Format the records as a JSON list of strings, one string per line and blank lines omitted, starting at the first line and ending after the line that contains "I will 240,22.".
↓
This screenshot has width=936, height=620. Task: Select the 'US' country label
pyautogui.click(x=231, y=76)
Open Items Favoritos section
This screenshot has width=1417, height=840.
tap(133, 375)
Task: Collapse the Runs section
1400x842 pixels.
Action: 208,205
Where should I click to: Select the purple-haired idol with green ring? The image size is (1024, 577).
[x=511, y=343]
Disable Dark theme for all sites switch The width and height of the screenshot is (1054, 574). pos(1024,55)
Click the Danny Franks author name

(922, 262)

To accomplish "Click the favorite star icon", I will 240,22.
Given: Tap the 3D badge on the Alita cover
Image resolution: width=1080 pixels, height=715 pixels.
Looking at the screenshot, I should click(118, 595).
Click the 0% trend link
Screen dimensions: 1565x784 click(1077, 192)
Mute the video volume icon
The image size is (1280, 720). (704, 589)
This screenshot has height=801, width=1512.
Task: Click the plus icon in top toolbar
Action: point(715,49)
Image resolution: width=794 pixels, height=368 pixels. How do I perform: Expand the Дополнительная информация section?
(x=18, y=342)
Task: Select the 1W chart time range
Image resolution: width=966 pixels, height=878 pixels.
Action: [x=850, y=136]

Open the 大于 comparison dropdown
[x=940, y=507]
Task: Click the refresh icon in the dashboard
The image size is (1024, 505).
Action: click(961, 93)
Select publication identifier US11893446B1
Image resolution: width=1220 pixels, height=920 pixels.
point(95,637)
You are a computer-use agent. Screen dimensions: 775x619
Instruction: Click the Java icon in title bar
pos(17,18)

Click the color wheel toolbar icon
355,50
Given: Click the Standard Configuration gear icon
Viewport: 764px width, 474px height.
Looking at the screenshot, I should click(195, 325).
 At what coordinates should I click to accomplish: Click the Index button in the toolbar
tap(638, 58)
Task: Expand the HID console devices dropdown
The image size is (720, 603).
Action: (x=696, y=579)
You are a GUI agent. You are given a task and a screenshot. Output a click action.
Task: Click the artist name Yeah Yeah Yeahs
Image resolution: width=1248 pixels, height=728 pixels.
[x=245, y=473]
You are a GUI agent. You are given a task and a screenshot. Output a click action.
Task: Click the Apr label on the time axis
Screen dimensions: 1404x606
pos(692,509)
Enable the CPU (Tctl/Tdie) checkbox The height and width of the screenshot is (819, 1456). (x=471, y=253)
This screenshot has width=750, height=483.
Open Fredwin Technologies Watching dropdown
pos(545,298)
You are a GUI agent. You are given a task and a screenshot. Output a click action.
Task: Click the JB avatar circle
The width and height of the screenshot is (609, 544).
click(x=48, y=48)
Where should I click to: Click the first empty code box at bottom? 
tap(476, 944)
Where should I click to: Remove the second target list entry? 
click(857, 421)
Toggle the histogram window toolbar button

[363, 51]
↑
**The answer:**
[
  "This screenshot has width=936, height=620. Task: Select the 'US' country label",
  "pyautogui.click(x=231, y=76)",
  "Open Items Favoritos section",
  "This screenshot has width=1417, height=840.",
  "tap(133, 375)",
  "Task: Collapse the Runs section",
  "1400x842 pixels.",
  "Action: 208,205",
  "Where should I click to: Select the purple-haired idol with green ring? The image size is (1024, 577).",
  "[x=511, y=343]",
  "Disable Dark theme for all sites switch The width and height of the screenshot is (1054, 574). pos(1024,55)",
  "Click the Danny Franks author name",
  "(922, 262)",
  "To accomplish \"Click the favorite star icon\", I will 240,22."
]